Ohio Senate Bill 52 (2021)

July 2021 - Present

What Happened

Ohio went the opposite direction from Michigan. Governor Mike DeWine signed Senate Bill 52 in July 2021, giving county commissioners the power to designate 'restricted areas' where utility-scale wind and solar projects are banned outright. By the end of 2023, 22 Ohio counties had adopted such restrictions, effectively vetoing large swaths of potential renewable development.

Outcome

Short Term

Renewable energy development in Ohio slowed markedly. Multiple proposed projects were blocked or abandoned in counties that imposed restrictions.

Long Term

Ohio's approach became a cautionary example for clean energy advocates, who pointed to it as evidence that unchecked local authority can stall statewide energy goals. The Ohio Supreme Court later weighed in on the scope of local power, keeping the legal framework in flux.

Why It's Relevant Today

Michigan's PA 233 was designed specifically to avoid the Ohio outcome. Where Ohio gave counties veto power over renewables, Michigan gave the state a backstop. Huron County's decision to write a compatible ordinance rather than simply block projects reflects the incentive structure PA 233 creates: cooperate or lose control entirely.
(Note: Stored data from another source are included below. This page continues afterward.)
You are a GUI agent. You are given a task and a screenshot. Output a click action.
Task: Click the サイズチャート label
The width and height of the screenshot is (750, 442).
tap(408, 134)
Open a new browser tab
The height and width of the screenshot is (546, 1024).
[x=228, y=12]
New York's Accelerated Renewable Energy Growth Act (2020)

April 2020 - Present

What Happened

New York created the Office of Renewable Energy Siting (ORES) with authority to approve major renewable projects and override local zoning when it found local restrictions to be 'unreasonably burdensome.' The state had previously used Article 10 of the Public Service Law since 2011 to site large energy facilities, giving it over a decade of experience with state-level preemption of local zoning for energy projects.

Outcome

Short Term

The ORES streamlined permitting timelines and approved projects that had stalled under local review, though it also generated significant rural opposition.

Long Term

New York's framework became a model for other states considering preemption. It demonstrated that state siting authority accelerates buildout but does not eliminate local political resistance, which can resurface through other channels such as lawsuits, protests, and legislative pushback.

Why It's Relevant Today

Michigan's PA 233 follows the same preemption logic but adds the 'compatible ordinance' offramp that New York lacks. Huron County's approach, writing rules that align with state standards to retain local authority, is the kind of adaptive local response that the Michigan framework is designed to incentivize.

Michigan Wind Moratorium Battles in the Thumb Region (2015-2017)

2015-2017

What Happened

Huron County, which hosts 472 wind turbines making up 32 percent of Michigan's total, imposed a moratorium on new wind farm construction in 2015. In May 2017, voters in multiple Huron County townships rejected proposed DTE Energy and NextEra Energy wind projects at the ballot box, despite the projects' promise of tax revenue and lease payments to participating landowners.

Outcome

Short Term

Wind development in Michigan's highest-capacity region effectively froze. Developers warned they would redirect investment to Iowa and other more welcoming states.

Long Term

The wind moratorium experience directly informed the Whitmer administration's push for PA 233. It demonstrated that without state-level siting authority, local opposition could block development in precisely the areas with the best renewable resources.

Why It's Relevant Today

Huron County's 2025 solar ordinance represents a dramatic shift from the county's 2015-2017 posture. The same community that blocked wind projects through moratoriums and ballot measures is now proactively writing rules to accommodate solar development, albeit with acreage caps and host community payment requirements. The shift illustrates how state preemption changed the strategic calculus for local governments.